- _Task A_
In the account of the bus journey, what part of the narrator's seat belt turned out to be missing?
- _Task B_
Extend the account of the 14-hour bus journey, starting right after its final sentence.

- _Text extract_
-------------------------
I knew that the 14-hour bus journey I was just about to embark on would be a potentially dangerous one, the moment I set my eyes upon the decrepit, dusty bashed-up excuse for a bus. The chassis and the undercarriage were out of line, giving the impression that when the bus moved forward, the chassis was going towards the oncoming traffic, a notion that was confirmed during the journey, as many vehicles coming towards us had to veer off the road to avoid a collision that actually was never going to happen. The tires did nothing to inspire confidence, as they were almost all virtually bald. What grip they may have had would have been impeded by the clumps of wire that protruded from the otherwise smooth rubber. Then I saw the driver who looked as though he may have already been driving all night. He probably had, or perhaps he was the guy that I saw being carried out completely inebriated and unconscious from the bar of my hotel the previous evening!

On closer inspection, an exercise I immediately regretted, I saw loose doors and windows. Rusty and torn pieces of metal hanging from equally rusty and torn hinges. Broken tail lights and no entrance door where the entrance door should be. My saving grace was the image that greeted Me at the back of the bus. The entire back end of the bus was covered in a much larger than life, very well-painted portrait of the late Pope, his hands held together across the centre of his chest in prayer. He had that gentle, calming look about him that said I shouldn't worry. So, feeling a little less worried, I boarded the bus and sat in my assigned seat. Number 13! I'm not superstitious, but when I established that seat 14 was not being used, I moved there. Only because it was a window seat, of course.

The plastic-covered seats were quite small, let's say figure-hugging, and maybe for a half-hour journey would have been fine. But with a journey of more than half a day ahead of Me, it would only be a matter of time before my buttocks and back would be covered in an uncomfortable sweat. My first decision was to decide whether I would feel safer wearing or not wearing my seat belt. I decided that wearing my seatbelt would be the best option. I pulled the belt across my lap, only to discover that the buckle was missing. I quickly re-assessed my options and decided that not wearing a seatbelt was the better and, let's face it, only option. At least there was a curtain, so I could not only block out the sun, but also shut out the view of vehicles, just inches away, that we would be passing at excessive speed. I pulled the grubby soiled piece of material, and it promptly fell off in my hand.
-------------------------
- _Provided material_
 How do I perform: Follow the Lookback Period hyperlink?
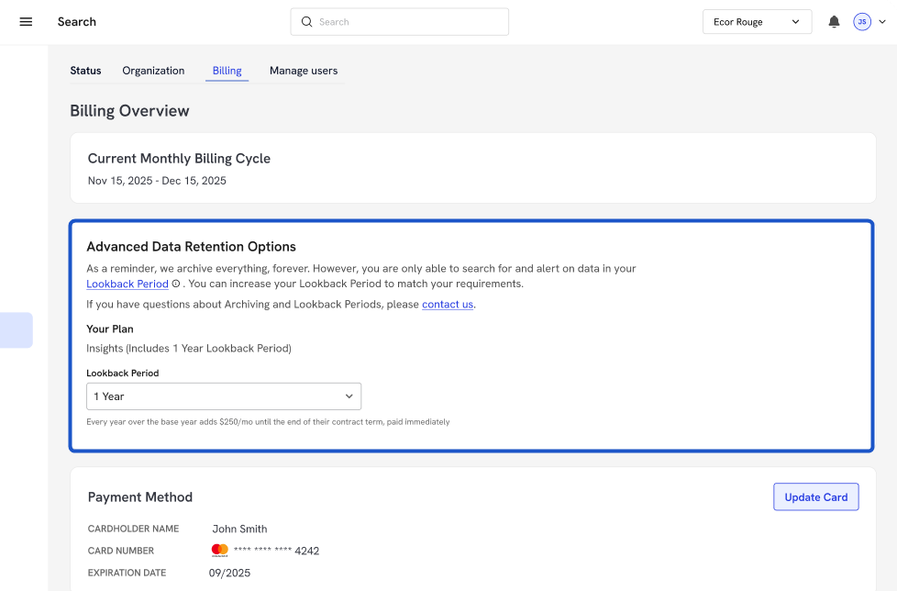pyautogui.click(x=127, y=284)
-------------------------
- _Result A_
The buckle was missing.

- _Result B_
It was already stifling inside the bus, so I tried to open the window. It was stiff, but I eventually managed to pry it open a few inches. A cool breeze momentarily cooled Me, and I eased back into my chair, closing my eyes for a few seconds. I almost instantly started to doze, but was immediately shaken awake with a loud "Psssttt" and a "Hey Mister". I opened my eyes, and just a few inches from my face was a piece of freshly barbecued and very burnt corn on the cob, impaled on a long stick that extended through the open window and down to a young boy on the street. He did his best to sell me the corn, but out of luck, moved to the next open window and tried his luck there.

An open window of a bus is the best and probably only chance of a sale for most of the street traders that ply their trade at bus stations, so a long procession of goods were paraded for Me to look at. This, I guess, is the African version of 'window shopping'. I could have bought sunglasses, newspapers, wristwatches, hairbrushes or tool kits. I could have spent the entire journey munching on eggs, bananas, biscuits, cashew nuts, mangoes and smoked fish. I might have wanted to buy a completely new wardrobe of bootleg Real Madrid and Brazil football shirts, white dress shirts and even a bow tie! Sandals made from old tires were on offer, and live chickens, too. I resisted all temptation, and eventually the bus, laden with people, chickens, an assortment of produce from rice to charcoal, left only five minutes after its scheduled departure time.

For me, Tanzania is one of Africa's most intriguing countries, still not totally recovered from a Socialist regime that spanned most of the 1970s and 80s. It is slowly coming out of the dark ages and making progress. I first visited Tanzania back in 1988, at the back end of Socialism. Dar es Salaam, the country's main city, was in the midst of the effects of what the Socialism had achieved, or more likely, not achieved. Shops were sparsely stocked. When a commodity such as sugar or salt was in stock, lines of people would extend the length of the street and beyond, and each customer would be rationed to one packet each. Restaurants would proudly present a full and impressive menu, only to tell you when ordering that everything is "finished" and that the only thing available was chicken and rice.

After the reign of Julius Kambarage Nyerere, the leader who had led Tanzania into socialism, was at an end and a more democratic way of life took over, understandably because of lack of confidence and perhaps a fair deal of suspicion, it took several years for the Tanzanian people to feel confident to take the plunge and move forward in business. One area that surely expanded quickly was transport. During the Socialist regime, most of the rural population had been ousted from their homes and moved closer to the main roads. Now, free to move around but too poor to own their own vehicles, traveling by bus was easily the best, and frankly, their only option. Even today, most of the more than 35 million inhabitants of Tanzania will use buses as their main method of transport.

And so it is, that it seems that every other vehicle on the road is a coach-like bus or a Daladala, which is a small minibus that tends to cover the shorter local routes in or between towns. Many of them may well have been new when the Socialist regime gave way, but now they mostly look tired, battered and worn out, well past their 'sell by' date, much like the one I was now traveling on.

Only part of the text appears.